START Listed entries
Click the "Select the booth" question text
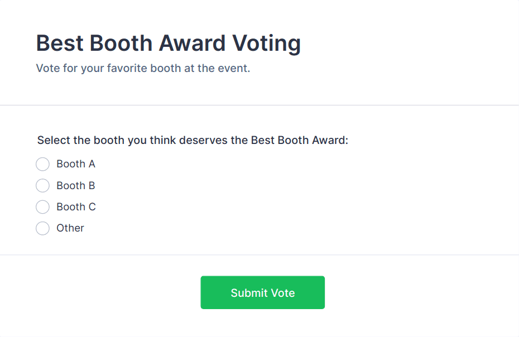519x337 pixels. coord(193,140)
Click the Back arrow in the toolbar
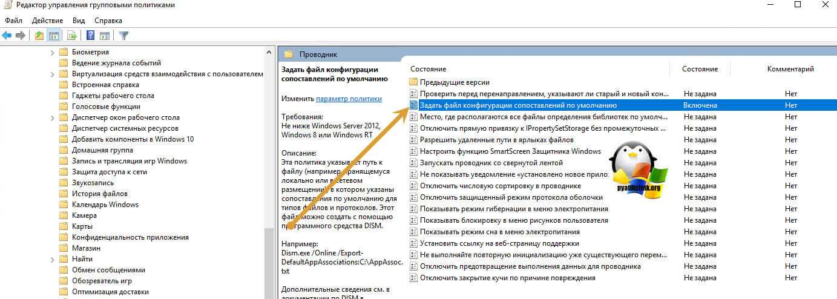Screen dimensions: 837x299 click(x=7, y=36)
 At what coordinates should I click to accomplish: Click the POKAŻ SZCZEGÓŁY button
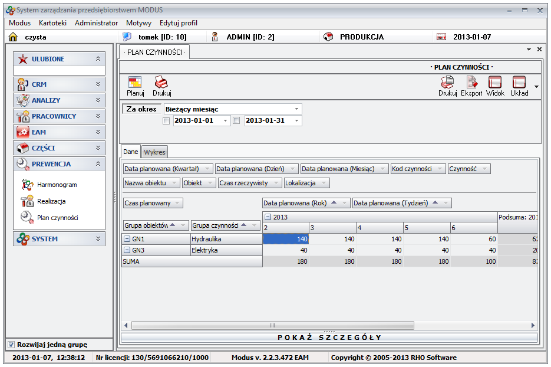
END Listed entries
From first line to last, return the records verbatim without their pictures.

Answer space:
Click the "Select the booth" question text
519x337 pixels. coord(193,140)
Click the Back arrow in the toolbar
Screen dimensions: 837x299 click(x=7, y=36)
 At what coordinates should I click to accomplish: Click the POKAŻ SZCZEGÓŁY button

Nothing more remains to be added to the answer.